## EXERCISE
Each record beneath this sentence is to be transcribed exactly as it reads.
** Opening DATA block **
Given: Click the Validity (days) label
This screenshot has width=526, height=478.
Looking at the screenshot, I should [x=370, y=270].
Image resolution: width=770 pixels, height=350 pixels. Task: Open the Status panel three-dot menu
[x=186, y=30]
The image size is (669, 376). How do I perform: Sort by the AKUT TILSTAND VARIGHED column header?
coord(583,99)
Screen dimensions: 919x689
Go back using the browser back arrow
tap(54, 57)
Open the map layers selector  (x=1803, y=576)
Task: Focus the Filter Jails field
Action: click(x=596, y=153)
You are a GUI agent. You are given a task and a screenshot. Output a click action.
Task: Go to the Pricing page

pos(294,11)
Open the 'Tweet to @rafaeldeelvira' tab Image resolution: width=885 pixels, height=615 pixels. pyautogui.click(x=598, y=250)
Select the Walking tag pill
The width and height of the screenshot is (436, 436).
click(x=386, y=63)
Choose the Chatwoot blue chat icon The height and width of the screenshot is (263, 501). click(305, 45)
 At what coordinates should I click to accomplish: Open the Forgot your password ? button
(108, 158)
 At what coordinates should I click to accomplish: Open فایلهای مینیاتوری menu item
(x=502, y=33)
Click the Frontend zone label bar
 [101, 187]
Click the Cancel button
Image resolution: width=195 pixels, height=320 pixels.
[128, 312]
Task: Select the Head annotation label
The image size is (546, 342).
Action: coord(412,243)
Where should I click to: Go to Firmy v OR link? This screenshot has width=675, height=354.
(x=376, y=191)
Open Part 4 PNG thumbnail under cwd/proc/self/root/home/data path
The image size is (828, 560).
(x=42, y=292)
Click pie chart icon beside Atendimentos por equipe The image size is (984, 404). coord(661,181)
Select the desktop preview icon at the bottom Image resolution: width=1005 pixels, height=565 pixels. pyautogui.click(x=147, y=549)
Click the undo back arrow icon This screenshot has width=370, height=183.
** Closing DATA block **
## THE COMPLETED TASK
Given: Click the Validity (days) label
This screenshot has width=526, height=478.
Looking at the screenshot, I should [x=370, y=270].
Image resolution: width=770 pixels, height=350 pixels. Task: Open the Status panel three-dot menu
[x=186, y=30]
The image size is (669, 376). How do I perform: Sort by the AKUT TILSTAND VARIGHED column header?
coord(583,99)
Screen dimensions: 919x689
Go back using the browser back arrow
tap(54, 57)
Open the map layers selector  (x=1803, y=576)
Task: Focus the Filter Jails field
Action: click(x=596, y=153)
You are a GUI agent. You are given a task and a screenshot. Output a click action.
Task: Go to the Pricing page

pos(294,11)
Open the 'Tweet to @rafaeldeelvira' tab Image resolution: width=885 pixels, height=615 pixels. pyautogui.click(x=598, y=250)
Select the Walking tag pill
The width and height of the screenshot is (436, 436).
click(x=386, y=63)
Choose the Chatwoot blue chat icon The height and width of the screenshot is (263, 501). click(305, 45)
 At what coordinates should I click to accomplish: Open the Forgot your password ? button
(108, 158)
 At what coordinates should I click to accomplish: Open فایلهای مینیاتوری menu item
(x=502, y=33)
Click the Frontend zone label bar
 [101, 187]
Click the Cancel button
Image resolution: width=195 pixels, height=320 pixels.
[128, 312]
Task: Select the Head annotation label
The image size is (546, 342).
Action: coord(412,243)
Where should I click to: Go to Firmy v OR link? This screenshot has width=675, height=354.
(x=376, y=191)
Open Part 4 PNG thumbnail under cwd/proc/self/root/home/data path
The image size is (828, 560).
(x=42, y=292)
Click pie chart icon beside Atendimentos por equipe The image size is (984, 404). coord(661,181)
Select the desktop preview icon at the bottom Image resolution: width=1005 pixels, height=565 pixels. pyautogui.click(x=147, y=549)
Click the undo back arrow icon This screenshot has width=370, height=183.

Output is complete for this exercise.